Creatine kinase is the enzyme that controls the following reversible reaction:
ADP + PCr + H+ ↔ ATP + Creatine
The direction in which the reaction proceeds is dependent on the enzymes isoform.
For example, the muscle isoform (MM-CK) is found at sites of ATP utilisation (such as the myosin crossbridge heads) and drives the reaction in the forward direction to generate ATP. In contrast, the mitochondrial form of creatine kinase (Mt-CK) favours the reverse reaction that produces PCr.
Note: Skeletal muscle contains more creatine kinase than any other enzyme. Damage to the muscle cell membrane during exercise can result in creatine kinase leaking from the muscle into blood. Cardiac muscle also contains creatine kinase, so damage to the heart that can occur during ischemia or infarction (heart attack) can also result in the appearance of creatine kinase in blood.
Adenlyate kinase is an enzyme that results in ATP production (or re-synthesis) from Adenosine diphosphate (ADP). It acts to transfer a phosphate group from one of the ADP molecules to another and in doing so produces ATP and adenosine monophosphate (AMP).
ADP + ADP → ATP + AMP
This reaction will continue to produce ATP if there are adequate levels of ADP in the cell and if the free concentration of AMP remains low.
Key points:
Adenosine monophosphate deaminase (AMP deaminase) is an enzyme that converts adenosine monophosphate (AMP) to inosine monophosphate (IMP), and in doing so produces ammonia (NH3).
AMP → IMP + NH3
This reaction does not produce ATP, but is important as it ensures that the free-AMP concentration in a cell remains low. This also promotes phosphate transfer and ATP re-synthesis from ADP by minimising product inhibition of the adenylate kinase reaction.
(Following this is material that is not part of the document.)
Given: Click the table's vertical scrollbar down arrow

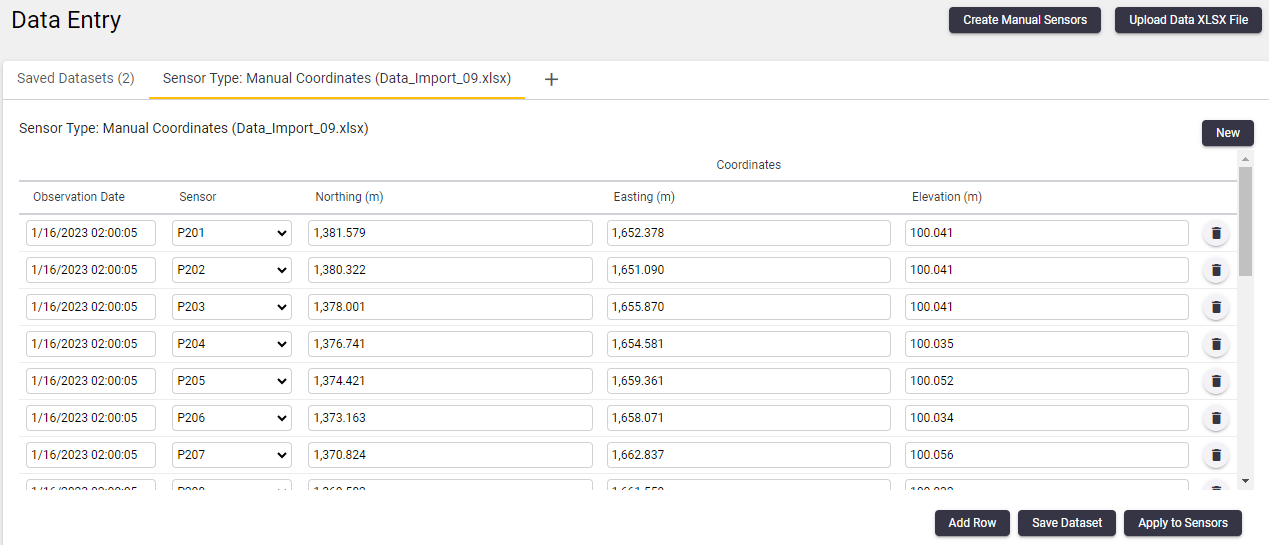Looking at the screenshot, I should click(1245, 481).

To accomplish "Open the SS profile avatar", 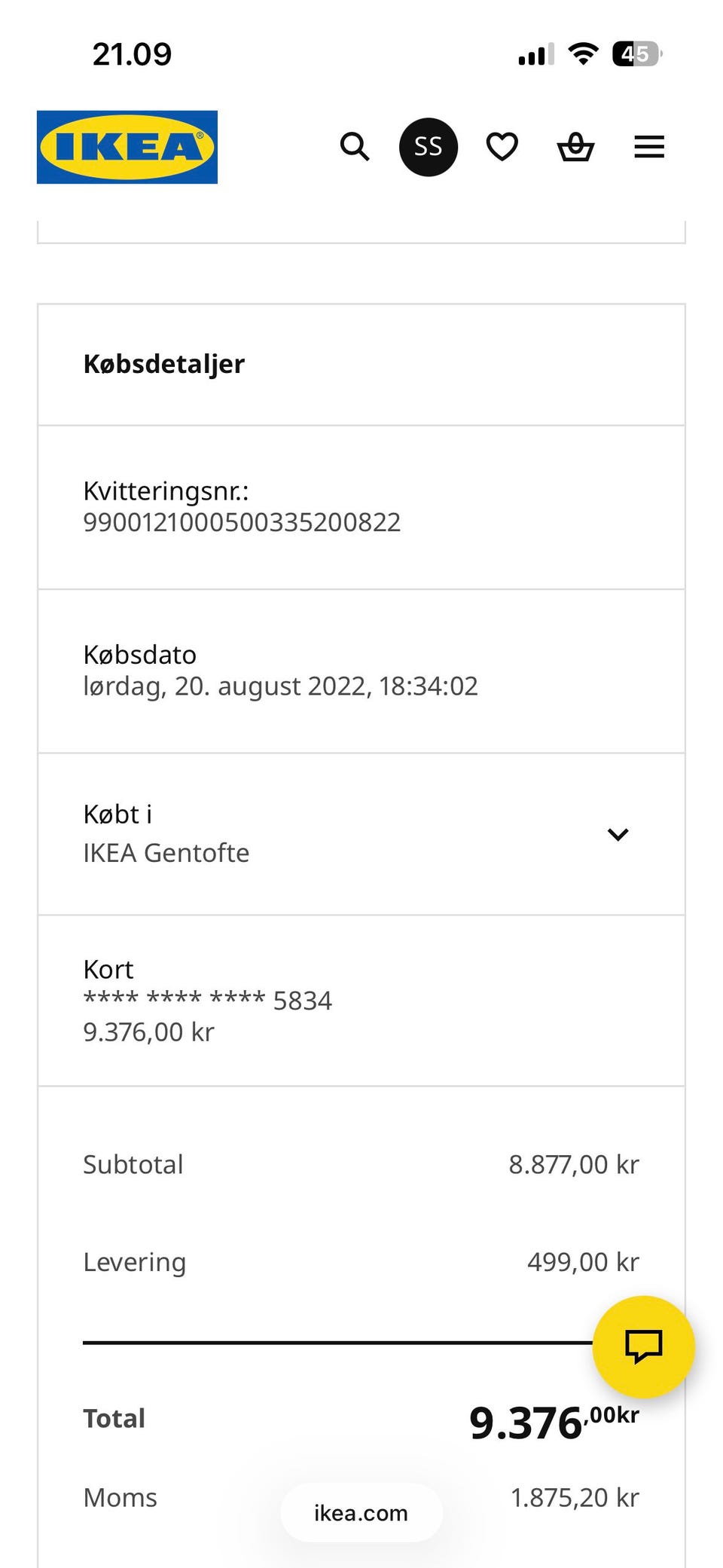I will [428, 147].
Ammonia is the end-product of the Adenosine monophosphate (AMP) deaminase reaction. This can be toxic to cells but is usually removed into the blood for circulation to the liver and subsequently converted to urea through the Urea cycle (see Urea cycle pathway).
Adenosine Triphosphatase (ATPase) is a class of enzymes that removes the phosphate group (Pi) from ATP through a process of hydrolysis and in doing so releases energy for use in cell processes.
ATP + H2O→ ADP + Pi + energy
ATPases are usually described by their cell or tissue location and function.
For example, muscle requires an increase in energy for muscle contraction. For myosin cross-bridge recycling about 60-70% of the increased ATP breakdown occurs by myosin ATPase, whilst the remainder of ATP (20-30%) is used for sarcoplasmic reticulum calcium cycling by Ca2+ ATPase and in the muscle membrane (<10%) by Na+/K+ ATPase.